**WHAT TO WORK ON:**
When you reach the line containing "Click the Version comment field" in the entries below, repeat it and each line after it exactly until the entries end.

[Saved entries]
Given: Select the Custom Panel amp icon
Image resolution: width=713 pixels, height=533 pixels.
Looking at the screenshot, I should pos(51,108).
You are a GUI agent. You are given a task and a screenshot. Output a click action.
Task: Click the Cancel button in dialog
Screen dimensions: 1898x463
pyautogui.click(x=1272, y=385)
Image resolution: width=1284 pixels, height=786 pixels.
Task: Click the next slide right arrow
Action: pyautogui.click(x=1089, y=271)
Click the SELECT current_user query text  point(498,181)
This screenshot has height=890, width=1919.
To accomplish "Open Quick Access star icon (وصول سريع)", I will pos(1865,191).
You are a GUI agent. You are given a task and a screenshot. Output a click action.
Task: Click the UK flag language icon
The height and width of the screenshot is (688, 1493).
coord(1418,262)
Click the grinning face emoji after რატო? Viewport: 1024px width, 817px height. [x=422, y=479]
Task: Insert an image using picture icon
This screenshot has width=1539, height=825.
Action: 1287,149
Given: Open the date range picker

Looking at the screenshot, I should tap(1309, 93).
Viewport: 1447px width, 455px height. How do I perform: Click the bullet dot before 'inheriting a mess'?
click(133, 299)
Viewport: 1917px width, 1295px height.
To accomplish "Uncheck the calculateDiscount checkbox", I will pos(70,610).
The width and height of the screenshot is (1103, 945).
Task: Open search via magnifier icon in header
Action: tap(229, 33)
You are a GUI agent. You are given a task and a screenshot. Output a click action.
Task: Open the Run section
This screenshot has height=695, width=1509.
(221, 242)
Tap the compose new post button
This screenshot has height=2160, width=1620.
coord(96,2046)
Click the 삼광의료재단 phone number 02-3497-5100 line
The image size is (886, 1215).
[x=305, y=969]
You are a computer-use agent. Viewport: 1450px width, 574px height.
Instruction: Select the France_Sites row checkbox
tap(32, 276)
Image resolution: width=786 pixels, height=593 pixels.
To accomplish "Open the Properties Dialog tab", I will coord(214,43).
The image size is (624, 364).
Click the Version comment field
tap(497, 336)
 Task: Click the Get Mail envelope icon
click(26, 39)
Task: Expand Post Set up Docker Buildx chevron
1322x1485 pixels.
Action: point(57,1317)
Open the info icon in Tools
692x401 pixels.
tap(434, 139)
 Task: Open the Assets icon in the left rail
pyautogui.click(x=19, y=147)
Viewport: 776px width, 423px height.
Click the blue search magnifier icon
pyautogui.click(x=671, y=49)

**TASK ANSWER:**
Click the Version comment field
tap(497, 336)
 Task: Click the Get Mail envelope icon
click(26, 39)
Task: Expand Post Set up Docker Buildx chevron
1322x1485 pixels.
Action: point(57,1317)
Open the info icon in Tools
692x401 pixels.
tap(434, 139)
 Task: Open the Assets icon in the left rail
pyautogui.click(x=19, y=147)
Viewport: 776px width, 423px height.
Click the blue search magnifier icon
pyautogui.click(x=671, y=49)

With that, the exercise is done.